A mí me cambió una reciente gastroenteritis. Como no suelo enfermarme nunca, cuando un virus toca mi cuerpo con sus malignos síntomas, hago una pausa casi filosófica en la vida. Para mí, la enfermedad es una perdedera de tiempo y de energía que curiosamente a muchos les gusta, pues la ven como una forma de llamar la atención, de que los consientan y llamen más de lo normal. A mí como la lambonería me agota, no me interesa que todo el mundo sepa cuándo me enfermo, porque no quiero halagos ni compasiones de extraños. Busco que lo sepa solo la gente que sé que realmente le interesa saberlo.

Desde que tengo memoria he tenido un súper poder envidiable: comer lo que sea sin que me pase nada. Parezco un pollo de finca que se manda al buche todo lo que le ponen en frente. Me encanta la comida y la disfruto mucho, sea cual sea la razón para comer. Para mí esos son los súper poderes, esas cualidades humanas envidiables como dormir poco, tener buen aguante y un cerebro limpio de sustancias psicotrópicas.

Tal parece que esas épocas de gloria callejera ahora son historia. Supe que llegaría este día desde que empecé a tomar leche deslactosada, desde que mi evolucionada flora intestinal se volvió tan delicada como la de una duquesa. El perro de mil con salsas de quinientos, los chorizos santarrosanos con limón amarillo, la fritanga zombi de Doña Segunda, la leche entera y todas aquellas baratijas condimentadas vienen a mi cabeza en forma de alucinación, recordándome que si las dejo a un lado podré vivir un poco más y sin tener que volver a probar las sales de rehidratación, el peor castigo que alguien puede recibir.

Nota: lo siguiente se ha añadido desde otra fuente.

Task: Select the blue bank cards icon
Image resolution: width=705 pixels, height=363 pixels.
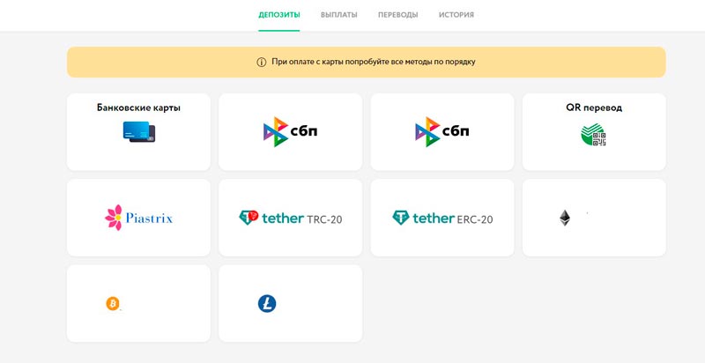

Nunca supe cómo llegué a enfermarme, si fue por comer alguna santa porquería grasosa en la calle, o porque le estreché la mano a algún sucio, o por recogerle el popó a Colbón, que es como se llama mi pit bull. No interesa. El punto es que sentí lo que Homero Simpson decía cuando competía con el camionero Red: aún queda comida, pero ya no quiero tocarla. No me entraba la comida ni quería saber de ella. Fue ahí cuando me di cuenta de la triste verdad: ya soy grande.

Ahora entiendo cuando la gente mayor dice que el cuerpo no se presta para todo por siempre, que hay que aprovechar lo que se tiene porque los achaques llegan con reflujo, colon inflamado y las prohibiciones alimenticias que eso implica. Ya no tengo ese estómago de gamín canequero como antes, y eso me comprueba que estoy creciendo y convirtiéndome en el ser adulto que creí que llegaría lejos, mucho después en el futuro, o sea en mil años.

Ahora sé que estoy creciendo, y eso me lleva a decirle a mi cuerpo que sí cambie, que se adapte a ir muriendo lentamente mientras yo disfruto la vida a través de él.